Corn futures extend loses on bearish chart signals as dollar rallies and wheat sinks.

Tuesday afternoon’s USDA weekly crop progress report indicated that 92% of the U.S. corn crop was planted as of May 24, up from 85% the previous week and up from the five-year average for the week of 88%. Delays were seen in just six states, including Colorado 66%, Kansas 84%, Missouri 85%, Nebraska 92%, North Carolina 96% and Texas at 77%. Producer still planting at this date face penalties on their crop insurance in many states for each day beyond the deadline, but the crop as a whole is ahead of schedule.

Emergence of the crop was pegged at 74% as of May 24, up 18 points on the week and up 8 points from the five-year average for the week.
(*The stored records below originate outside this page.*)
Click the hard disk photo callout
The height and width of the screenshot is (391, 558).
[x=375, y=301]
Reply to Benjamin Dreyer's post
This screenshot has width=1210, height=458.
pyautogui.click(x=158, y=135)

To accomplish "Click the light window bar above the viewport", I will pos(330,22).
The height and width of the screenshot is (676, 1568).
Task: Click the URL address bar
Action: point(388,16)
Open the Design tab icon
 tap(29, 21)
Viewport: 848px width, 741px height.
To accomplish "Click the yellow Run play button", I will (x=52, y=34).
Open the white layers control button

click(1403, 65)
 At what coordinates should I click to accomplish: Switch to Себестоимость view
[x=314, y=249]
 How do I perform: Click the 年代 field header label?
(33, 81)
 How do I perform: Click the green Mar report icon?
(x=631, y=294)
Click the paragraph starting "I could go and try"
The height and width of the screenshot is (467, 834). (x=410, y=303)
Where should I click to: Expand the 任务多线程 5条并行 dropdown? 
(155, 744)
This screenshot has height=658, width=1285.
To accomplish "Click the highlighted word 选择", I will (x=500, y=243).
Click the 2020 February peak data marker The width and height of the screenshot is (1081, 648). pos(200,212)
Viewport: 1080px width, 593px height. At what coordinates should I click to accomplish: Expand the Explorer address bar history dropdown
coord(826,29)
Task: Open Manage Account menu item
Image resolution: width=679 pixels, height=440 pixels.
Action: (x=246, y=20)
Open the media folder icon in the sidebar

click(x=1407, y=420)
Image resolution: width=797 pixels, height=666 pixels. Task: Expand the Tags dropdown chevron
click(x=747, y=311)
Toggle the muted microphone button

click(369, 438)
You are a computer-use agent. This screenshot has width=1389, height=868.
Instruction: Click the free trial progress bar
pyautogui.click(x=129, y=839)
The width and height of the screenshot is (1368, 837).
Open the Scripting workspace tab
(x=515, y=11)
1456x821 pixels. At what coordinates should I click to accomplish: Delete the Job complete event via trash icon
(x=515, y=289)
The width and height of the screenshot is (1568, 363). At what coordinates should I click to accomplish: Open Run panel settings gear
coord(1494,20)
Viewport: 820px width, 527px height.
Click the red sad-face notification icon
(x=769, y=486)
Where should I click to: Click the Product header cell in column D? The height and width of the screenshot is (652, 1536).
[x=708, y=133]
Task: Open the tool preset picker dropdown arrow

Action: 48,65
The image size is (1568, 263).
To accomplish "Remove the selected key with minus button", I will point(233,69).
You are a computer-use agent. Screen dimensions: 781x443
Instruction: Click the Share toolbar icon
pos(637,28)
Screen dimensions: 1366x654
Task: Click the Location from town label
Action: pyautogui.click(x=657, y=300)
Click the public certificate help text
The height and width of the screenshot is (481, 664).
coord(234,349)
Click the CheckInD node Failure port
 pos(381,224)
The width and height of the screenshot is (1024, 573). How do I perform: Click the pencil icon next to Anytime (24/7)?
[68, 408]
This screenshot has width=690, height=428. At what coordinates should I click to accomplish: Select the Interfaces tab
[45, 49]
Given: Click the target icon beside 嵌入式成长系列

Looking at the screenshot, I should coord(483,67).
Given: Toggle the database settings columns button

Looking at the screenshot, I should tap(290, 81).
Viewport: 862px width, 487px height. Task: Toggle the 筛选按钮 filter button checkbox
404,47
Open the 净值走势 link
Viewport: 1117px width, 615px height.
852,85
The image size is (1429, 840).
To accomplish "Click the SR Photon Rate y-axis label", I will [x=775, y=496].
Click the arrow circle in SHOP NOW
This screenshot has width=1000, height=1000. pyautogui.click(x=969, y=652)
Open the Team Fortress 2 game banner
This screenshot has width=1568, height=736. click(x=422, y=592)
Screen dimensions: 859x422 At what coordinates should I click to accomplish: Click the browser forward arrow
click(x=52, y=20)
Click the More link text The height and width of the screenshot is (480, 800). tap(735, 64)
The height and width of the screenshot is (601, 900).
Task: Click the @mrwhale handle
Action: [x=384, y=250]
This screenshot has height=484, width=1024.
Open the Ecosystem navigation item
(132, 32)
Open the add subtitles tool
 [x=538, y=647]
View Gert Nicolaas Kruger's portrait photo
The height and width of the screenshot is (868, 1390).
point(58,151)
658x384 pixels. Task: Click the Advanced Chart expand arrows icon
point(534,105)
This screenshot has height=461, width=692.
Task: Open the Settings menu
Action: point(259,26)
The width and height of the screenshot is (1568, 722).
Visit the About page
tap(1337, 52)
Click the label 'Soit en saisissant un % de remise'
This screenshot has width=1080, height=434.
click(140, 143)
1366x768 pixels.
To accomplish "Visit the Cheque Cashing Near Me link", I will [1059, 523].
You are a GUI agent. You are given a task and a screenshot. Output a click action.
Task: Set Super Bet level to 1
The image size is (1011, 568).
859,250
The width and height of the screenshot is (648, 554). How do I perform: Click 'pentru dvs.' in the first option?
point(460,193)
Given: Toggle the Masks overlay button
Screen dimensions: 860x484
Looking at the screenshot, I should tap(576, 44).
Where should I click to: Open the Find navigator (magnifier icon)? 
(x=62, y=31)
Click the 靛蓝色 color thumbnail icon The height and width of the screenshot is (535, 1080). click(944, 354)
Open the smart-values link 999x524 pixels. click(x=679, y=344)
Ironically, just three states posted delays relative to normal for their state; Kansas 64%, North Carolina 90% and Texas 74%.

The crop rated 74% Good to Excellent in its first condition ratings of the growing season, which was very close to trade expectations of 75%. The crop rates a condition index score of 383 (500=perfect crop), up from the 10-year average for the first crop rating of the season of 374. Scores for key states included Illinois at 392, Indiana 386, Iowa 394, Kansas 346, Minnesota 374, Missouri 360, Nebraska 360, North Dakota 386, Ohio 406 and South Dakota 367. The initial yield model estimate for this year’s crop comes in at 168.8 bushels per acre.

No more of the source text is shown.